Chairman of the WPK North Hamgyong Provincial Committee
- In office 2014–2017
- Supreme Leader: Kim Jong Un
- Preceded by: O Su-yong
- Succeeded by: Ri Hi-yong

Personal details
- Born: 27 October 1951 (age 73) South Hwanghae Province, North Korea
- Political party: Workers' Party of Korea
- Alma mater: Kim Chaek University of Technology

= Jon Sung-hun =

North Korean politician (born 1951)

Jon Sung-hun (전승훈; born October 27, 1951) is a North Korean politician. He was an alternate of the 7th Central Committee and a member of the 8th Central Committee of the Workers' Party of Korea and member of the 13th convocation of the Supreme People's Assembly.

==Biography==
Born in South Hwanghae Province on October 27, 1951, he graduated from Kim Chaek University of Technology.

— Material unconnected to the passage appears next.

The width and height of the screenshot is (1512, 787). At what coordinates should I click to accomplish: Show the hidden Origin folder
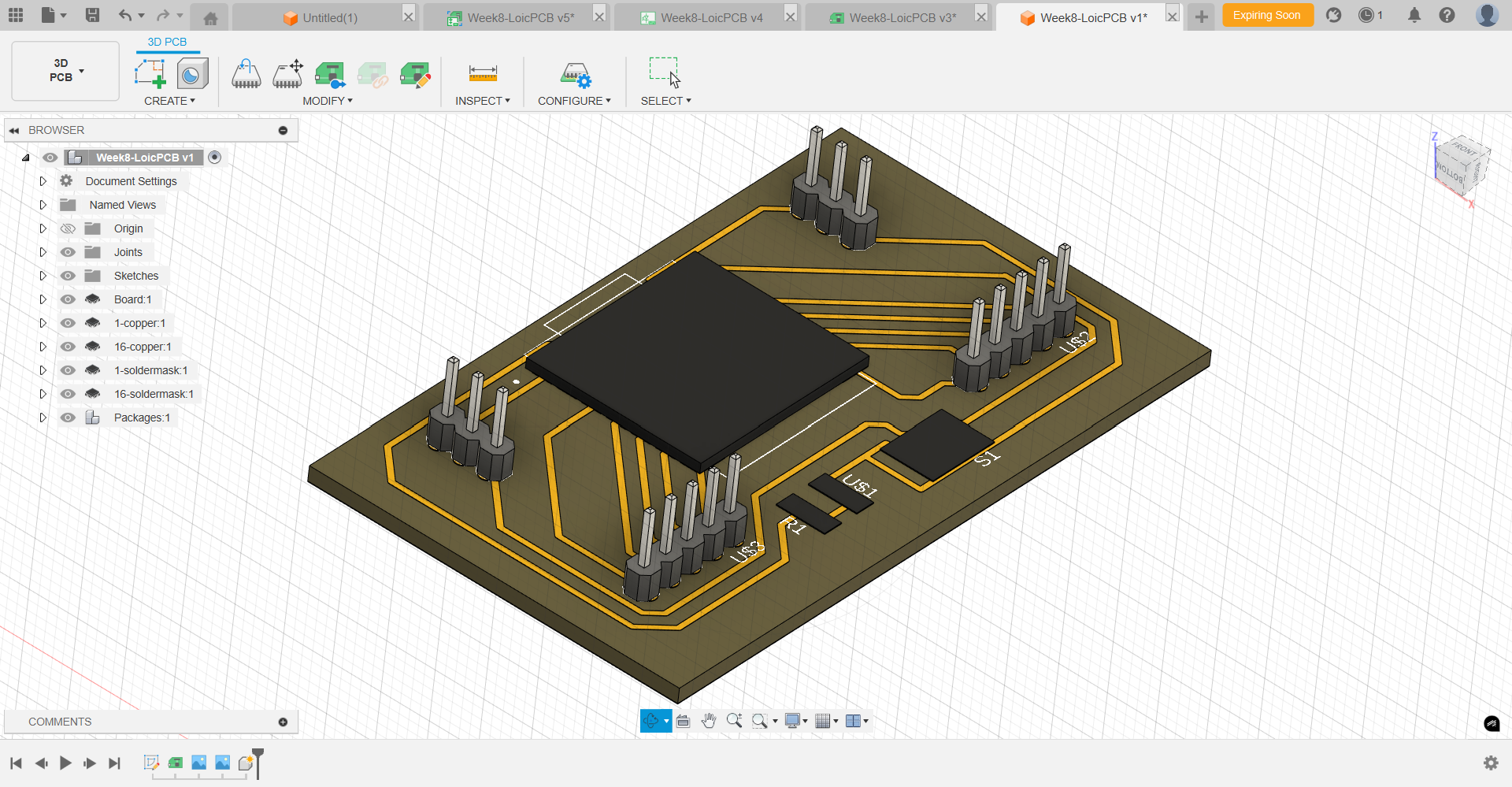(x=69, y=228)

In March 1993, he was head of the Metal Industry Department, and in November 1995, he became president of the Black Metal Import and Export Company, and in April 1998, he became the Vice Chairman of the Metal Industry Department. In September of the same year, he was appointed to the Cabinet Metal Machinery Industry Ministry. In September 2003, he retired from the metal machinery industry when he became the Vice Premier of North Korea. In December 2007, he served as Chairman of the North of the North-South Economic Cooperation Committee. After becoming a member of the Minister of Metal Industry in November 2011, he was appointed Deputy Prime Minister in August of the following year. After retiring from the Metal Industry Ministry in October of the same year, he served as the party secretary of the North Hamgyong Province from April 2014 to October 2017. In May 2016, he was appointed a member of the 7th Central Committee of the Workers' Party of Korea at the 7th Congress of the Workers' Party of Korea.

He was a member of the funeral committees of Ri Jong-ok in September 1999, Yon Hyong-muk in October 2005, Hong Song-nam in April 2009, Pak Song-chol in October 2008, Hong Song-nam in April 2009, Jon Pyong-ho in July 2014, Ri Ul-sol in November 2015, Kim Yang-gon in December 2015, and Kang Sok-ju in May 2016.